John Greene, manager of the new 20,250-square-foot Lowe's home supply store, on five acres in the Bowie stretch of the median, says that this part of Prince George's is growing so fast, the two-month-old store may need to expand.
"We're finding that the property really is not large enough for the area," he said.
But the highway median location is ideal for Dominion Saddlery, manager Judy Farnsworth said.
"We're in between two racetracks, Marlboro Prince George's County Equestrian Center and Bowie," she said. "There is obvious easy access. We get a lot of people who go by for a month or two, then just stop by to see what we have. They're not always horse people, either."
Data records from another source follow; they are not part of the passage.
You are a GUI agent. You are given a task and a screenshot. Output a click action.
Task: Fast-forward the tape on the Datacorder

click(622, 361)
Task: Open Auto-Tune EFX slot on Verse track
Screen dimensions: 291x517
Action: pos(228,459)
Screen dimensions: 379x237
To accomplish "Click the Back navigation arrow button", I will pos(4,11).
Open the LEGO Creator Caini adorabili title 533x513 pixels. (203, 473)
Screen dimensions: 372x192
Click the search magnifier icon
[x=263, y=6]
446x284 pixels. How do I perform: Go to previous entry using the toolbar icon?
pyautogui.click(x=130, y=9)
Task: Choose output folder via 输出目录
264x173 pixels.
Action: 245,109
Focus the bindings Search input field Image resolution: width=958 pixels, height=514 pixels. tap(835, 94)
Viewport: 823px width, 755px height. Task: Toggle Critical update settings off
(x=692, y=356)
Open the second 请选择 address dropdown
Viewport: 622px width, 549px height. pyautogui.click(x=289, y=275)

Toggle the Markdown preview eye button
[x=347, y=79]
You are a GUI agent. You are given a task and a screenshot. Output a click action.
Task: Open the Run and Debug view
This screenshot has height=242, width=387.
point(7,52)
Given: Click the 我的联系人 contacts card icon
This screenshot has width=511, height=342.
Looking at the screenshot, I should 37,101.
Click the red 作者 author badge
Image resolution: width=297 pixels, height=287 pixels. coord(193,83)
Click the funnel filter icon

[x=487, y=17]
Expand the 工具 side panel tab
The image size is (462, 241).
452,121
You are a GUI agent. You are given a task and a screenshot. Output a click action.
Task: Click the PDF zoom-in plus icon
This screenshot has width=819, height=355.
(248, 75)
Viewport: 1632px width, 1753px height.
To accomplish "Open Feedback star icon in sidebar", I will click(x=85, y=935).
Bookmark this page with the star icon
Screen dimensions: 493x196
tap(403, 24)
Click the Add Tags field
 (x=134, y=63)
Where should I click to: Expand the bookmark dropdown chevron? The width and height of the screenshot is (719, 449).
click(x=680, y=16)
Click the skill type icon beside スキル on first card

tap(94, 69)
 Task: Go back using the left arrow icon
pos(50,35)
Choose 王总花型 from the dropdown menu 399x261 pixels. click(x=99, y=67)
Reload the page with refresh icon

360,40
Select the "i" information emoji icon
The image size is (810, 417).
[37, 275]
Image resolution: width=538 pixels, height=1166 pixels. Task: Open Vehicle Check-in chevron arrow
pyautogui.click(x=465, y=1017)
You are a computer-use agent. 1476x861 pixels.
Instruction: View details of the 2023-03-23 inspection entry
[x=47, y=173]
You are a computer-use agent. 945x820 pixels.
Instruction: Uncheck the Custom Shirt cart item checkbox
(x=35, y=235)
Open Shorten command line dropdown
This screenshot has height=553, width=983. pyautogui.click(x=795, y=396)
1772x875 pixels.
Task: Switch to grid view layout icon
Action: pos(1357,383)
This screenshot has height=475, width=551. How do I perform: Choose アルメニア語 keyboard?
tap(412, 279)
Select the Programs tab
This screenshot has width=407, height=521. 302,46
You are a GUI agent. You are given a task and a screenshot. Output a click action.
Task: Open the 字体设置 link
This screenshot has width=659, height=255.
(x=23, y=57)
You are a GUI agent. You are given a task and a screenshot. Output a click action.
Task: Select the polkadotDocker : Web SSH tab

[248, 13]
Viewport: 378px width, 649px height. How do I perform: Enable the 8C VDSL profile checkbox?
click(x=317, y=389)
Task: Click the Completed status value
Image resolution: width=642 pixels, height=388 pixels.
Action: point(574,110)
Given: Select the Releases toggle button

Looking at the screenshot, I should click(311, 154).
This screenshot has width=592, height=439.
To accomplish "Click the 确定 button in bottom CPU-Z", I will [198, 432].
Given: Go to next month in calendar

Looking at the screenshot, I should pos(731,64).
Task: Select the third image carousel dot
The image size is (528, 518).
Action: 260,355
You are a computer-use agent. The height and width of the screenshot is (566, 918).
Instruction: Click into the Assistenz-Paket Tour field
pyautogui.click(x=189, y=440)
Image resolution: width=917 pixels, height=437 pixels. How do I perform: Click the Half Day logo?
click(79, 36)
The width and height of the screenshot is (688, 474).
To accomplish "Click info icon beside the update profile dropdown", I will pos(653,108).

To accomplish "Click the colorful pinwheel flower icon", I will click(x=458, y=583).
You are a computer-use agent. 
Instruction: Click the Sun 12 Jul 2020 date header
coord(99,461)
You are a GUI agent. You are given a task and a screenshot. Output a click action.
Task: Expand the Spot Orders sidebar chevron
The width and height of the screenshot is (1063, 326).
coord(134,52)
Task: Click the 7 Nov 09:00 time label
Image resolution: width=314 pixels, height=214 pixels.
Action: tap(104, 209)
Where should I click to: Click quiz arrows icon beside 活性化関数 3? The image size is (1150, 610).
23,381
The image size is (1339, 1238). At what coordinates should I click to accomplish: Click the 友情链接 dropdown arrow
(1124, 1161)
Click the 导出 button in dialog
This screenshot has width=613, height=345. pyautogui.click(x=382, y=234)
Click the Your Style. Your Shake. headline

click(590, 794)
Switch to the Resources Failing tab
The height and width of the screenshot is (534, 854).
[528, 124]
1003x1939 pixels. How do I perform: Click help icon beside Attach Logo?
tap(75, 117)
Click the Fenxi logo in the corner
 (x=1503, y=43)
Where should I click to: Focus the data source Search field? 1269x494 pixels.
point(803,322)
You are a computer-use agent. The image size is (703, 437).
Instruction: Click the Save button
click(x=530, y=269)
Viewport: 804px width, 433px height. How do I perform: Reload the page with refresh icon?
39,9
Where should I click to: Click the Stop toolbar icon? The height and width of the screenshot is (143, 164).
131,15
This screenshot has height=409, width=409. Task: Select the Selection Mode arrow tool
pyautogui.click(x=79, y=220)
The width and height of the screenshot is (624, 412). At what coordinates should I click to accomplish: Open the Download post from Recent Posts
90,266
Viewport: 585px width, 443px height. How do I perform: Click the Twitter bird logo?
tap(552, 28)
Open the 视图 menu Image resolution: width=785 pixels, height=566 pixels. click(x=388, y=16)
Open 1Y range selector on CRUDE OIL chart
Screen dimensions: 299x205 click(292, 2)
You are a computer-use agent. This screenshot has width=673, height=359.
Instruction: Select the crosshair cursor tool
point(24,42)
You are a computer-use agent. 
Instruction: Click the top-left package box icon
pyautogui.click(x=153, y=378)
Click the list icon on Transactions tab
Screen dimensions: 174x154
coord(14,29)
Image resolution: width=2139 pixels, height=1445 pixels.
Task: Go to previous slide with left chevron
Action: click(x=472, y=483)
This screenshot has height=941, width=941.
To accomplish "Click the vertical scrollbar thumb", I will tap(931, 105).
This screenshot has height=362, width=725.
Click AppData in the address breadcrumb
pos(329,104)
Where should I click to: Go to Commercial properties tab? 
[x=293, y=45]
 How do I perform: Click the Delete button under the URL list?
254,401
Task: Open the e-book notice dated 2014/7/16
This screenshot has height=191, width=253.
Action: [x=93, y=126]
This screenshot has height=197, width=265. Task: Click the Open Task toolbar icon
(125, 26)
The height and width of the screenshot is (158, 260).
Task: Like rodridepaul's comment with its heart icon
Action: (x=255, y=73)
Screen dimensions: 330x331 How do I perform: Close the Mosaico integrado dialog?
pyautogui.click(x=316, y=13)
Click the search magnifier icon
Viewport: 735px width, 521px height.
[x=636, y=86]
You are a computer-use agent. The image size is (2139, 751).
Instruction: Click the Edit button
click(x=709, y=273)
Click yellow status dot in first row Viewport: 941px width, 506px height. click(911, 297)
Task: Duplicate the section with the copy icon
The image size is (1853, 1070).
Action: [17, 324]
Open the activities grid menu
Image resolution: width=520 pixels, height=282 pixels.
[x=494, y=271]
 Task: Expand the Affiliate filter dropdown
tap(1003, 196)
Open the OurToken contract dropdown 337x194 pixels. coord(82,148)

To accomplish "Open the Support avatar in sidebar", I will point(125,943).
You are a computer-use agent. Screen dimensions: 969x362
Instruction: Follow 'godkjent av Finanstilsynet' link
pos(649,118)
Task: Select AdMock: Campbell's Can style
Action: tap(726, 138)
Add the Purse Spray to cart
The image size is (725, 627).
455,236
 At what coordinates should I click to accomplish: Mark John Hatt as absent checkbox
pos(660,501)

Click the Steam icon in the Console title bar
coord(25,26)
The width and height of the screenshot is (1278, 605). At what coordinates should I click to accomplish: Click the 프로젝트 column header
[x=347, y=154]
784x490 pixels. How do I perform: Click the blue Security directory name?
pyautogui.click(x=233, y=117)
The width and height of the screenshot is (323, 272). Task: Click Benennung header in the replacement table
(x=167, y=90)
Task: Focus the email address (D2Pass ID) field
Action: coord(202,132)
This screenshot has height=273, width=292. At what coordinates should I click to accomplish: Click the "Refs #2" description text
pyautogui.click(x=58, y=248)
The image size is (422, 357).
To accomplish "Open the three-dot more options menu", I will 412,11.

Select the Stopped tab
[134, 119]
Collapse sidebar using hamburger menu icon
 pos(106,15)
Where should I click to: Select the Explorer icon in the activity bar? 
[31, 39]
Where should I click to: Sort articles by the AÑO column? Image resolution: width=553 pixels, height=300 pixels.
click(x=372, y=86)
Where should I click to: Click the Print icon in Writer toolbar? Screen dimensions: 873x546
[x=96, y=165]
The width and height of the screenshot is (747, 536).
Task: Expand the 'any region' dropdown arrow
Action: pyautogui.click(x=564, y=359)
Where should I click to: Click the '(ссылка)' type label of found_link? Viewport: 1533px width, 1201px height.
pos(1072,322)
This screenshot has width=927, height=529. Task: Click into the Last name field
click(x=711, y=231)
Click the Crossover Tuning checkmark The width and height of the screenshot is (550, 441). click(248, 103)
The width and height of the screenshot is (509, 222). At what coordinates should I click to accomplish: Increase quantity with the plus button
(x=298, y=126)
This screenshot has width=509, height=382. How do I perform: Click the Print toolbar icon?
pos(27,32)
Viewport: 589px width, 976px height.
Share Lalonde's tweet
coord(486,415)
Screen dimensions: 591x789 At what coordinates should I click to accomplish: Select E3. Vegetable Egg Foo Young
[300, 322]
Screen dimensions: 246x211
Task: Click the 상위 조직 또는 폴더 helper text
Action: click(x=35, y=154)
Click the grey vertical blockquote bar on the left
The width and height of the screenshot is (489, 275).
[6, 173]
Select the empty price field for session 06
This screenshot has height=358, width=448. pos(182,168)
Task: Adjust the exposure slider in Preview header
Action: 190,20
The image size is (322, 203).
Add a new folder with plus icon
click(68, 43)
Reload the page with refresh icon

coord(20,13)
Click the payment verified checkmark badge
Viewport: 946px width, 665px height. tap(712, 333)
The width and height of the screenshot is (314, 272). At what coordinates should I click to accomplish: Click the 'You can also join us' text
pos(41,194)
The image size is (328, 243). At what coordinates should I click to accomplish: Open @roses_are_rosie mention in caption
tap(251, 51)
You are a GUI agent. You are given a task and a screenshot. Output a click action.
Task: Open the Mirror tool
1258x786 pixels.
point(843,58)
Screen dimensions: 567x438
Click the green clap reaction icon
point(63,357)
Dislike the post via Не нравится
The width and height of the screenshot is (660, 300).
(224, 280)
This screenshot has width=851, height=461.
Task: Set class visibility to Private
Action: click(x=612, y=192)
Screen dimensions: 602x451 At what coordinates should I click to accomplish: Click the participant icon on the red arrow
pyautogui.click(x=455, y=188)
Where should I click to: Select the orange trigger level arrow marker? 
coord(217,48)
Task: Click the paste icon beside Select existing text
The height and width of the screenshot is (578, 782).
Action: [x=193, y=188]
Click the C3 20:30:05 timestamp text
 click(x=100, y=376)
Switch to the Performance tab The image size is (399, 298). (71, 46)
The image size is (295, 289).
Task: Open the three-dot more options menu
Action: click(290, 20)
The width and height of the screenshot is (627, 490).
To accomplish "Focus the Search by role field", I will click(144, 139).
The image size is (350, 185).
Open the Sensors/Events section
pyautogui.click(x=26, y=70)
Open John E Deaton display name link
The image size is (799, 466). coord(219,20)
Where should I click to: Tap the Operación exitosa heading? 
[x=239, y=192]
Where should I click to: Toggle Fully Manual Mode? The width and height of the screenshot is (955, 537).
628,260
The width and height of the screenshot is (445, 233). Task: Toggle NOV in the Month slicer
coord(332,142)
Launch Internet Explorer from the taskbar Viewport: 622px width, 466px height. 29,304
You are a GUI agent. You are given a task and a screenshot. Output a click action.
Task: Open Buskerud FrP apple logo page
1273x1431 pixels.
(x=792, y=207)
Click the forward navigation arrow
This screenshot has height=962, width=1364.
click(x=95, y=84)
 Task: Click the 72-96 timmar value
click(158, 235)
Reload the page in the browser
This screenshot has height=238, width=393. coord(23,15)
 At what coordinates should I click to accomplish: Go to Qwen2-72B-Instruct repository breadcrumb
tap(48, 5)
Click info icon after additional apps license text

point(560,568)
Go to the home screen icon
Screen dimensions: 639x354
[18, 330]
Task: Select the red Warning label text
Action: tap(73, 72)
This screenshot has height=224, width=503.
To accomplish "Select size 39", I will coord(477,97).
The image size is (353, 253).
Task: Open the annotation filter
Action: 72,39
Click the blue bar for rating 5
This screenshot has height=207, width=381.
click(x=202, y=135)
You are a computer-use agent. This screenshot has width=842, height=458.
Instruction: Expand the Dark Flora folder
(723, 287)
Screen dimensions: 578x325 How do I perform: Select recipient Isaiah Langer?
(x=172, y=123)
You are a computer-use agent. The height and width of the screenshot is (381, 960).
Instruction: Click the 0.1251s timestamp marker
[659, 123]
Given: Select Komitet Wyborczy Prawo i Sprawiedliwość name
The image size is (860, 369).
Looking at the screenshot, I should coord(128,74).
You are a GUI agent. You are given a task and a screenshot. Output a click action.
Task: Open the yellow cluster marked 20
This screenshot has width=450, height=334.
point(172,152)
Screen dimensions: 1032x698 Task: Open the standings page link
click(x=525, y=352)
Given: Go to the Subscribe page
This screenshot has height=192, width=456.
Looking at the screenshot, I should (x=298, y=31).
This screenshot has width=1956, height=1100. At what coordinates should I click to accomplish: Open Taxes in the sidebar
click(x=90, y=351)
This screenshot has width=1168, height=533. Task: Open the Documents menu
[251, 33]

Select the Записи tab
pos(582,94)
Bennie Jones, who keeps 60 hogs on what's left of his father's 50-acre farm in the median around Mitchellville, recalled a time when "it wasn't two highways here. The southbound lane is the new one." Jones, 64, said that when he was young, the highway was one lane in each direction, which was adequate for traffic back then.
"When I was a kid, we were about the only one in here, because it was all farmland," said Jones, whose house trailer is surrounded by junked cars he keeps for parts.
"I get a little money out of these hogs and a little money out of that junk," said Jones. "Eventually, I'm gonna have to move the hogs out; there's too many people around here now."
His granddaughter, Bianca Sharps, 9, agreed: "It's hard to sleep because the cars come down and make a lot of noise."
Among the people of the median are tenants of the Jones clan. They include Pauline Harris, 30, and Wayne Windsor, her 5-year-old nephew, who had stopped to look at the grazing horses on their way back from the store to the mobile home she shares with her sister Rita Windsor, 26, Windsor's husband, an auto mechanic, and six children.
They pay $75 a month in rent. Behind them is a field where they grow tomatoes, peppers, potatoes, corn and other vegetables. The field stretches over to the southbound side.
Their four school-aged children must walk down the dangerous shoulder on the northbound side to the next driveway to be picked up by the bus.
The bus drivers say it's "too dangerous to stop here, coming off the hill," Harris said.
"Hopefully, we won't be living here much longer," said Rita Windsor, apologizing for the state of their home and its surroundings. "I hope to get out of this place."
The women make a living planting, harvesting and stripping tobacco for a farmer in nearby Well's Corner. But their greatest ambition right now, they said, is to become full-fledged tenant farmers living on a full-fledged farm that is not in the median of U.S. 301.